I also don't fully understand your example. Your both method signatures are identical including the name, input and output types. Assuming that the identical names are a mistake, I don't see how that example applies to the issue at hand? Did you mean to set the bottom method signature to be something like the following?

// goverter:converter
type Converter interface {
	// goverter:mapIdentity B B.A
	ConvertBase(source Input) Output

	// goverter:ignore A
	ConvertBaseToB(source Input) B
}

In which case it could error out, as you are trying to use mapIdentity on a hand-defined conversion.

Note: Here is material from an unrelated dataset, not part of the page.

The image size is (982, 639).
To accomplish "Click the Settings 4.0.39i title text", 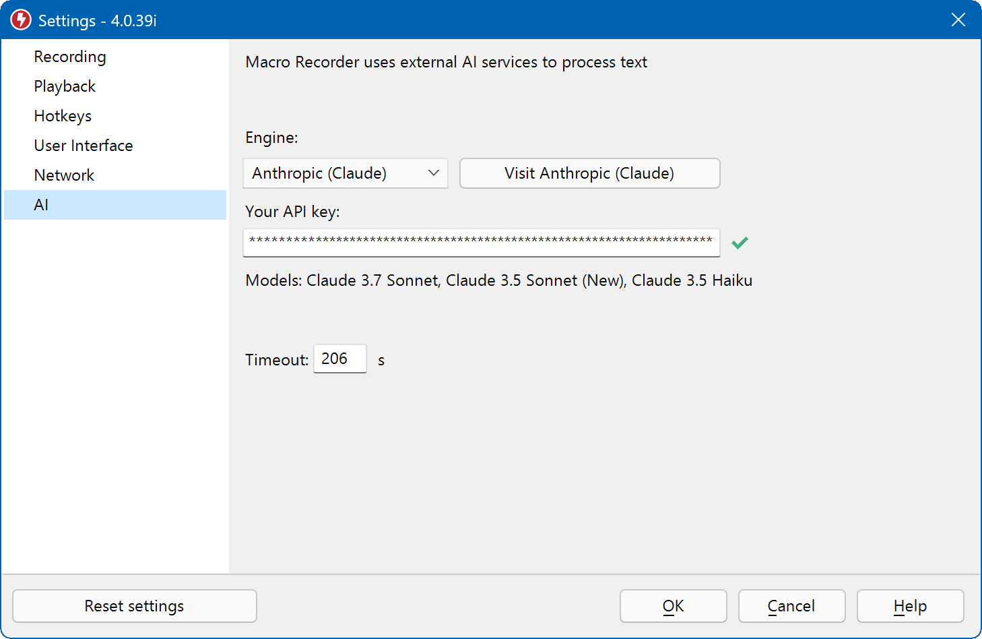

Vilsol avatar Sep 24 '21 21:09 Vilsol

Did you mean to set the bottom method signature to be something like the following?

Yes.

Maybe an option would be to check if there is a handcrafted conversion then use that, if not, resolve a nested mapping. If both are defined, error out?

This would be possible, but I don't like it. I'd be open to consider including this in goverter if more people want this feature but as of now I don't think it's worth the effort to maintain because it is a little more complicated that your example implementation above. Example which doesn't work:

// goverter:converter
type Converter interface {
	// goverter:mapIdentity WithB WithB.WithA
	ConvertBase(source Input) Output
}

type Input struct {
	Hello string
	World int
}

type A struct {
	Hello string
}

type B struct {
	WithA A
	World int
}

type Output struct {
	WithB B
}

I'll keep this issue open for more user feedback.

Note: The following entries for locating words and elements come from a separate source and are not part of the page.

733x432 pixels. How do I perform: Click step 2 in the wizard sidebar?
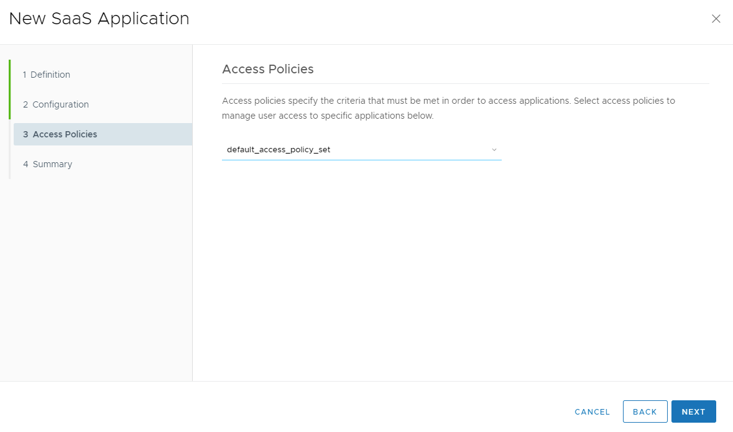[55, 104]
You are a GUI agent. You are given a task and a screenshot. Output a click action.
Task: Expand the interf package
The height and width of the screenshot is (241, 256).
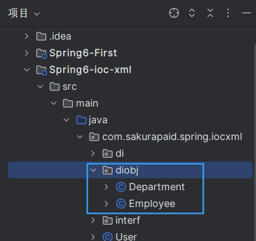tap(93, 220)
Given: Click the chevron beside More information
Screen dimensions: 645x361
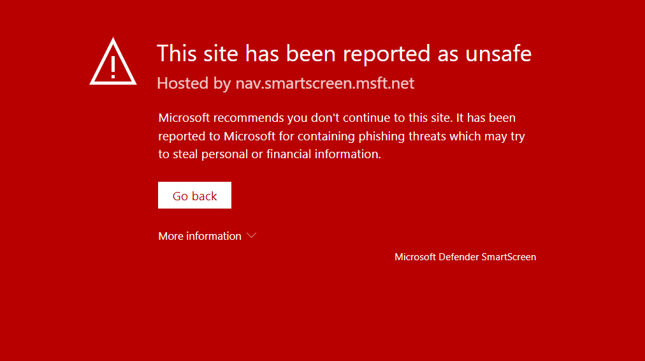Looking at the screenshot, I should tap(251, 235).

jmattheis avatar Sep 26 '21 08:09 jmattheis

Indeed that example does not work, as I was only working with the presumption of anonymous nested structs.

Maybe an option would be to maintain a parent inheritance tree throughout the context (similar to Go's STD Context) which can then be queried for the current path and then match against an identity mapping?

Vilsol avatar Sep 26 '21 14:09 Vilsol

If it would be implemented, it probably should be done similar to how you can add // goverter:map to methods which take a pointer to a struct. See https://github.com/jmattheis/goverter/commit/e921977029a98515cae5188332a3603a339dad06

jmattheis avatar Sep 29 '21 17:09 jmattheis

@Vilsol This is possible to do in copygen, in a number of ways:

switchupcb avatar Feb 17 '22 03:02 switchupcb

I've thought about it, with a recent change the pointer behavior described in https://github.com/jmattheis/goverter/issues/7#issuecomment-930391960 was fixed in favor of a more predictable approach, goverter:map isn't inherited to sub methods anymore. Because the goverter generation was adjusted.

Adding this would need such behavior, and I don't think it's worth supporting.